══ 課題本文
Q 寮について教えてください。寮の周辺で、生活用品を購入することができますか?アルバイトはできますか?

横田高校
 寮は月3万2000円で3食、光熱費込みです。コンビニ、スーパーが町の中にあり、生活用品や文房具を購入することができます。生活の必需品に困ることはありませんが、遊ぶ所はありません。申請すればアルバイトをすることができます。

江津高校 
 寮に入るのは、水球部の学生のみです。それ以外の生徒は地域の方がされている下宿で生活をしています。江津市は2万4000人くらいの小規模の市ですが、近くにスーパーやコンビニがあり、生活に困らない程度のものは揃っています。アルバイトは勉強や活動に集中してほしいという理由で原則禁止にしています。

Q プレゼンで発表していた内容以外でPRしたい活動内容があれば教えてください。

おといねっぷ美術工芸高校
 部活動では、クロスカントリースキー部が今年の冬インターハイで女子が総合優勝しています。数年前には男子が過去全国で4回優勝をしており、全国でも有数の強豪校です。また、けいおん学部が去年全道大会に出場して、賞をとっています。

横田高校

 海外派遣事業をしています。地元の奥出雲町に支援していただいて、安い値段で留学をすることができます。選抜された生徒は1週間程度の海外派遣事業をに行きます。(今年度は中止)

江津高校
 今2年生は9つのプロジェクトに取り組んでいます。
例)
・江津高校のある都野津町の駅の100周年記念を祝うイベントを企画するプロジェクト
・修学旅行の行き先を調査し、旅行日程を決めるプロジェクト
・こけを育てるプロジェクト
・保育、医療に関するプロジェクト
・学校PRのための広報プロジェクト
などがあります。

加計高校
 未来探求プロジェクトがあります。授業以外に自分がやりたいこと、研究したいことを学べるプロジェクトです。例えば、大田川という一級河川の整備をするプロジェクト、安芸太田町の名産の柿をつかったお菓子をつくるプロジェクトなどがあります。プロジェクトに参加している生徒は放課後に集まって、自分たちが深めたい学習を個人個人で深めています。

Q 生徒たちはどのような理由で、高校への進学を決めていますか?

江津高校
 子どもも大人もいろいろな事にチャレンジができる、地域の人とのつながりがあって、いろんなことにチャレンジしたり、アイデアが色々生まれてくるという魅力に惹かれて入学を決める生徒がいます。
════
══ データ行一覧
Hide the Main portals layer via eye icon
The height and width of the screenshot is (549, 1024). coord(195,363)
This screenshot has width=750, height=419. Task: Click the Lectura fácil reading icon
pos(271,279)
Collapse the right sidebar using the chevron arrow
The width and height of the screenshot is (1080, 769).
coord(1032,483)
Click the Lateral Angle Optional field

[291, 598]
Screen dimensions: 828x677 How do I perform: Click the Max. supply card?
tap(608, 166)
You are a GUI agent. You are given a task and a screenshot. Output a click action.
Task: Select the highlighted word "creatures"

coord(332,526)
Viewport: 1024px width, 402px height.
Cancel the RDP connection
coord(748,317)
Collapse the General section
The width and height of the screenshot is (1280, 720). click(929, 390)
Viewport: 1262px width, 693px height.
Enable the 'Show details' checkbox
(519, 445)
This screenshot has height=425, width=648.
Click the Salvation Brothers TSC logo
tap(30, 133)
════
課題本文によると、江津高校がアルバイトを原則禁止にしている理由は何ですか。1～3文で説明してください。 これらの行は課題本文とは別の資料です。

# 解答
江津高校では、生徒に勉強や活動に集中してほしいという理由から、アルバイトを原則として禁止しています。